* Material for this task *
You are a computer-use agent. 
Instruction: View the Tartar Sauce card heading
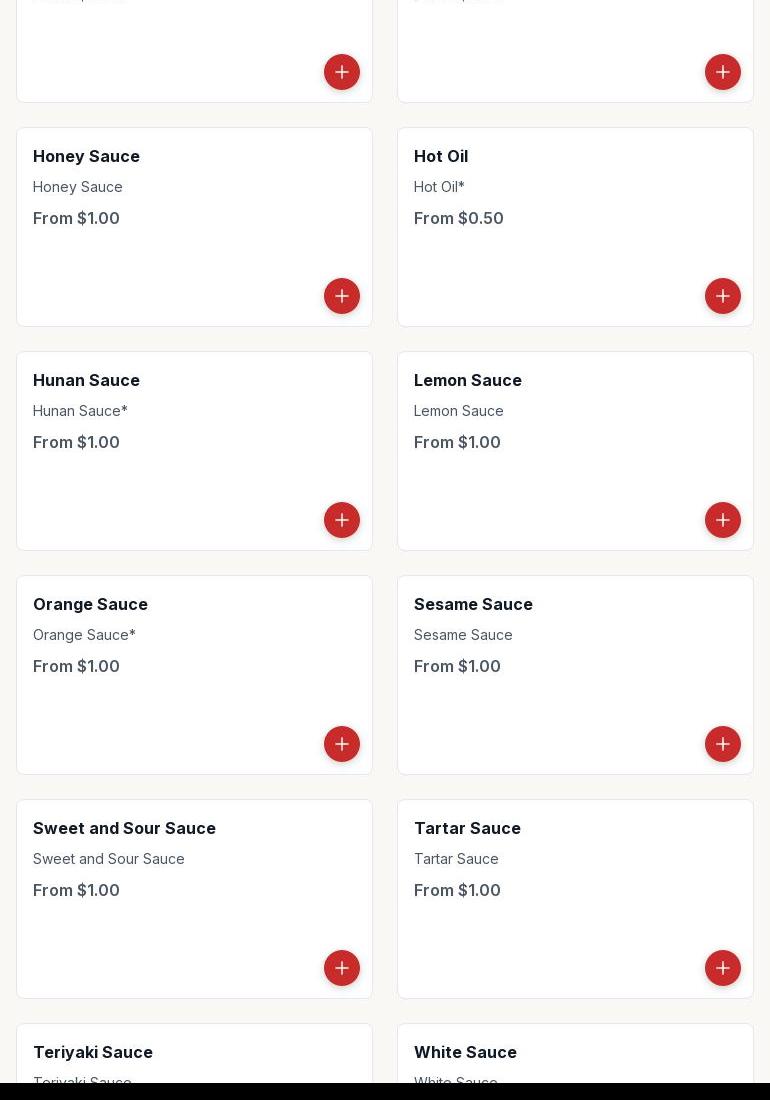coord(467,828)
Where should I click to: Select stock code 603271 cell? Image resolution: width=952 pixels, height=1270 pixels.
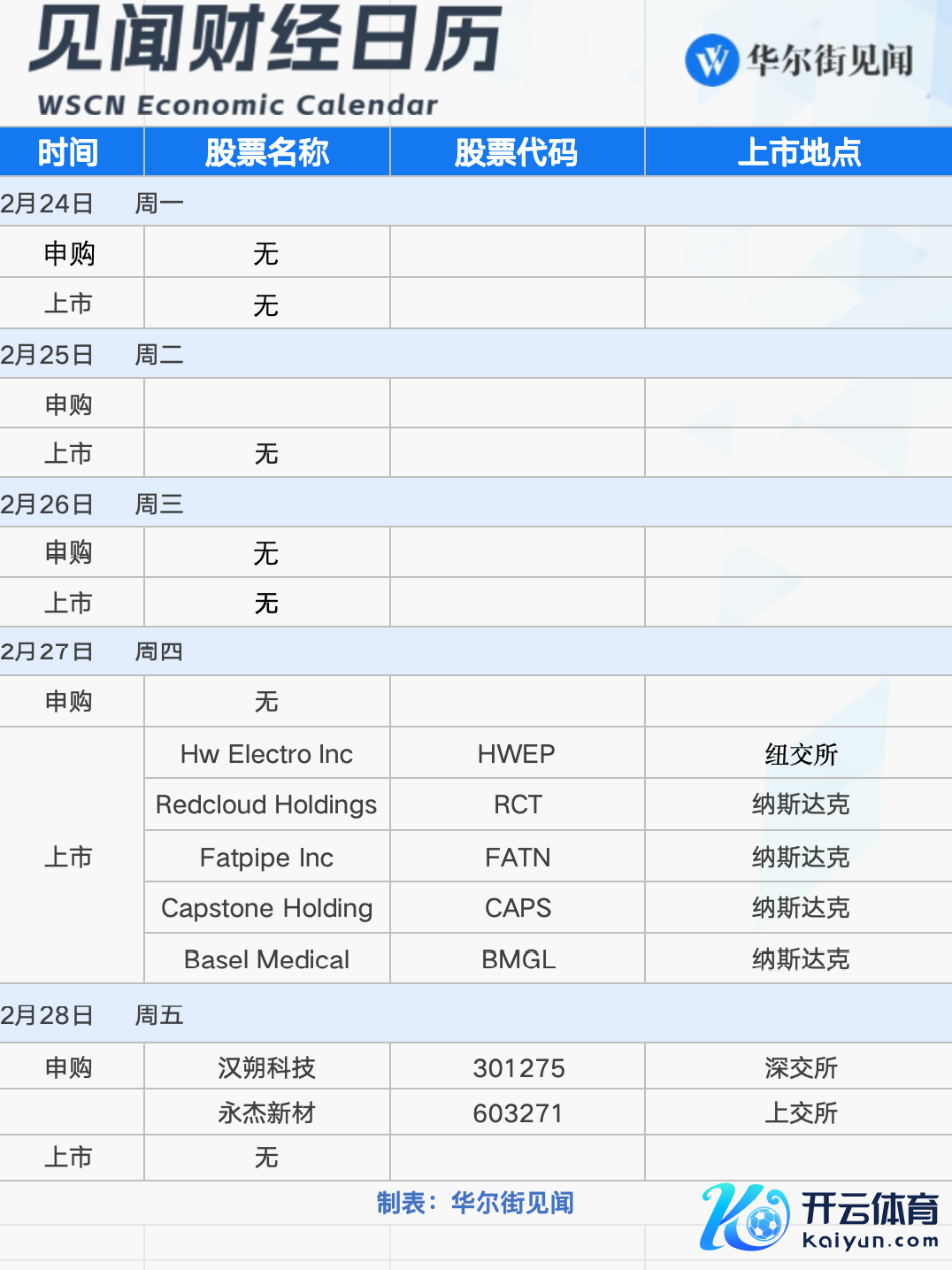(518, 1113)
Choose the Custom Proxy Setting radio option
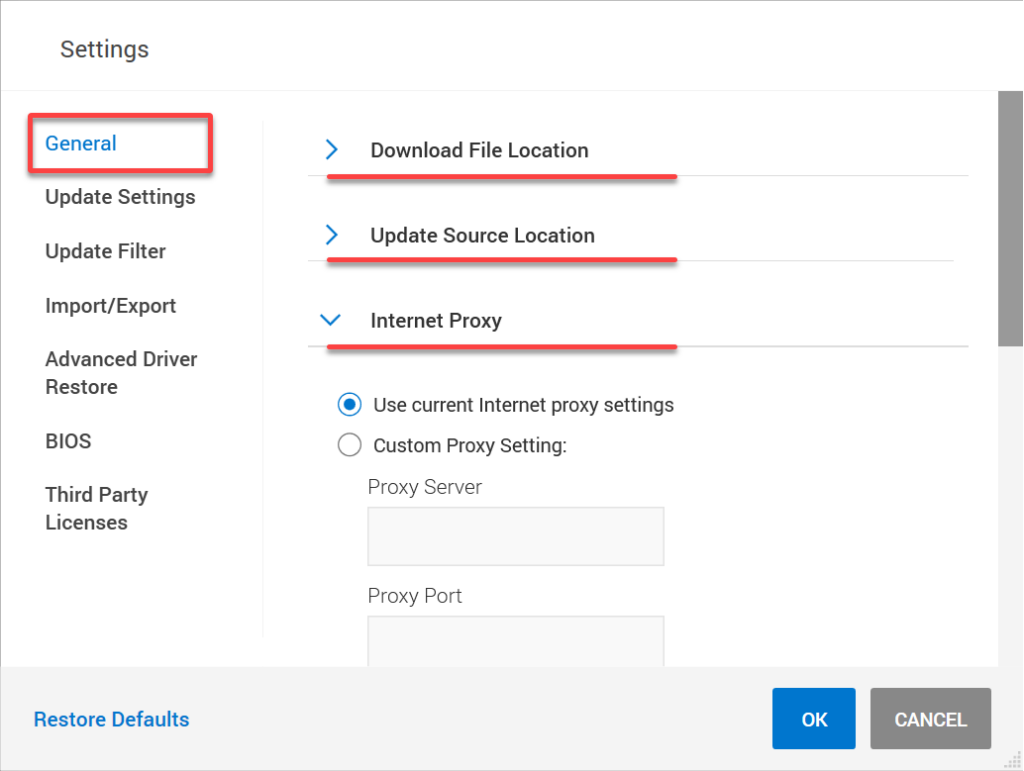Image resolution: width=1024 pixels, height=771 pixels. 350,445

* Task *
Copy out the lines above word for word, leaving out the pictures.

* Answer to the problem *
You are a computer-use agent. 
Instruction: View the Tartar Sauce card heading
coord(467,828)
Where should I click to: Select stock code 603271 cell? Image resolution: width=952 pixels, height=1270 pixels.
(518, 1113)
Choose the Custom Proxy Setting radio option
Image resolution: width=1024 pixels, height=771 pixels. 350,445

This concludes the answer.